Professional | Pitch Rate
Wyeast Laboratories pioneered pure direct pitch liquid yeast for craft brewing in 1986. With the most accurate, consistent, and reliable cell counts in the industry, you can utilize the guidelines below for different pitching methods and beer styles to achieve healthy and complete fermentations, batch after batch. For a pitch rate recommendation based on your specific beer or goals, please contact us.
Proper Pitch Rates:
The term pitch rate refers to the amount of yeast that is added to cooled wort, and is determined by multiple factors including beer style, batch size, wort density, fermentation temperature, and desired characteristics. Pitch rate is commonly referred to in cells per milliliter. A general rule of thumb in brewing is to pitch 0.5 million cells per mL per °P for low gravity wort, and 1-1.5 million cells per mL per °Plato of high original gravity wort. Consistent and reproducible fermentations are not possible without consistent and accurate pitch rates.
METHODS OF PITCHING
Direct pitching refers to adding an appropriate quantity of commercial pure culture yeast directly to the final volume of wort to perform the process of fermentation. The quantity of yeast required for direct pitching will depend on brewing parameters, including yeast strain, gravity, and fermentation temperature. High gravity and cold fermentations require higher pitch rates. Visit the HIGH GRAVITY BREWING and LAGER BREWING sections for additional information.
Propagation refers to performing small fermentation steps in an effort to expand the culture prior to inoculation of final volume of wort. For information on how to propagate yeast, please visit the PROPAGATION section.
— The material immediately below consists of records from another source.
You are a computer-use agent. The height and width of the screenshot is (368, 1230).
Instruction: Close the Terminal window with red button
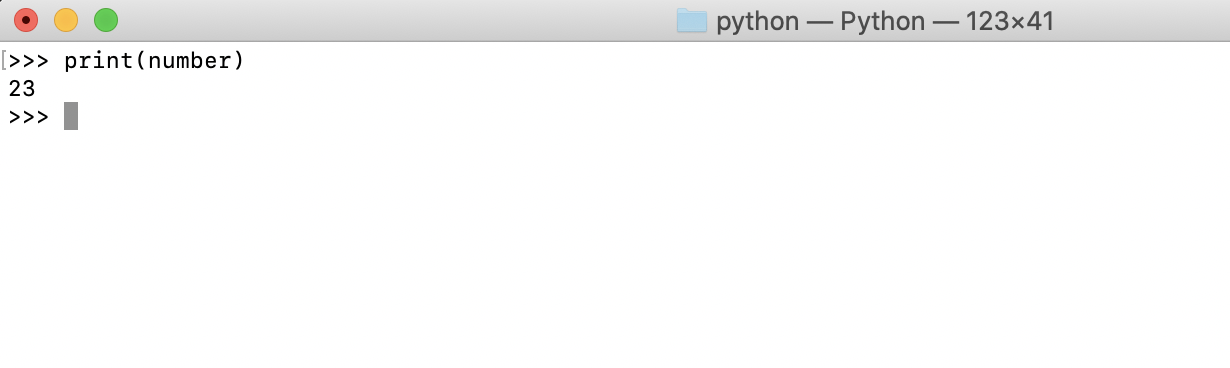26,20
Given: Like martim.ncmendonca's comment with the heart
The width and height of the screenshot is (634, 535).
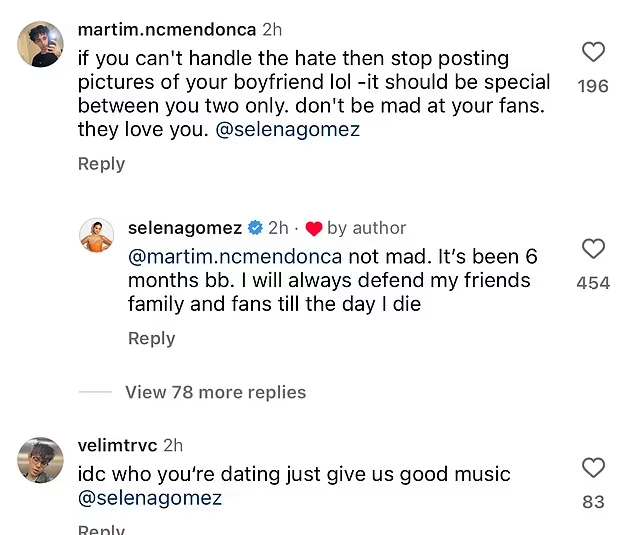Looking at the screenshot, I should click(593, 52).
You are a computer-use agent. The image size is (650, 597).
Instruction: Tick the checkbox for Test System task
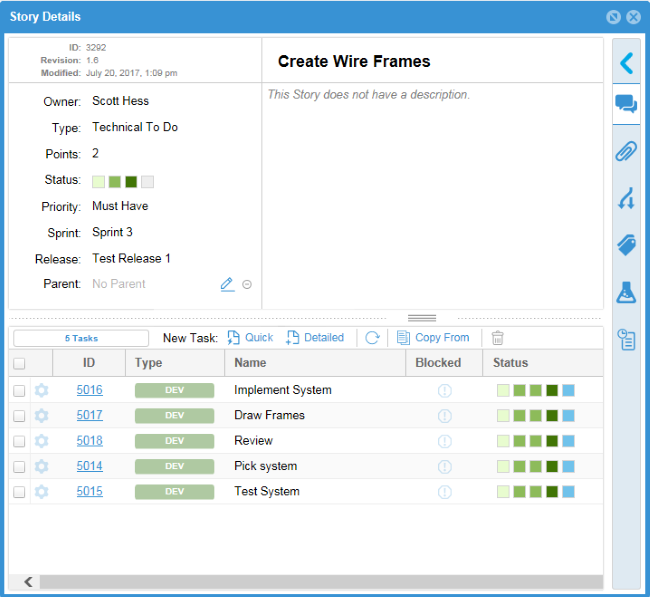coord(19,492)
Yeast Harvesting & Repitching:
Successful repitching depends upon an adequate pitch rate of healthy, viable yeast that is free of contaminants. Under-pitching on the first brew will not only produce an aroma and flavor profile that is less than desirable, but will also lead to less consistency and fewer generations of use from that culture. More information can be found in the YEAST HARVESTING & REPITCHING section.
DETERMINING PITCH RATE
The following charts outline recommended pitch rates and volumes based on strain selection and wort/fermentation conditions. For specific information on Kettle Souring, Lager Brewing, and High Gravity Brewing, please visit those resource pages.
1 Beer Barrel (31 gal) is equivalent to 1.17 hectoliters.
Click chart to view full size.
EFFECTS OF PITCH RATE ON BEER
Pitch rates, in addition to strain, temperature, and gravity, make a dramatic difference in the final flavor and aroma profile of any beer. The pitch rate will have a direct effect on the amount of cell growth during a fermentation.
Influence of Pitch Rate on Fermentation Quality & Yeast Health:
With proper pitching, yeast can adequately utilize the oxygen and FAN available and in turn, produce more new cells. This results in an overall higher cell viability by the end of fermentation. Ester production is directly related to yeast growth as are most other flavor and aroma compounds. Cell growth decreases as pitch rates increases, particularly as pitching rates exceed the necessary amount. While higher pitch rates reach higher peak counts sooner, the net yeast growth is about the same as proper pitch rates. Consequently, yeast harvested from higher pitch rate fermenters will have a greater percentage of old yeast and lower viability.
A low pitch rate can lead to:
- Excess levels of diacetyl
- Greater levels of diacetyl and 2,3 pentanedione (VDK component)
- Increase in higher/fusel alcohol formation
- Increase in ester formation
- Increase in volatile sulfur compounds
- High terminal gravities
- Stuck fermentations
- Increased risk of infection
- Intensifies or accentuates hoppy aroma
High pitch rates can lead to:
- Very low ester production
- Very fast fermentations
- Thin or lacking body/mouthfeel
- Autolysis (Yeasty flavors due to lysing of cells)
- Low yeast viability
- Low IBU levels
- Greater alcohol yield
- Higher yeast cell count
- Higher percentage of old cells in harvested slurry
Manipulating Pitch Rate for Specific Styles:
With some beer styles, where a complex ester profile is desirable (German Wheat), it can be beneficial to under-pitch. Over-pitching can often lead to a very clean beer lacking an ester profile (banana). This is a common problem with subsequent generations of 3068 Weihenstephan Weizen. Conversely, beers that require a clean profile should be pitched with an increased rate.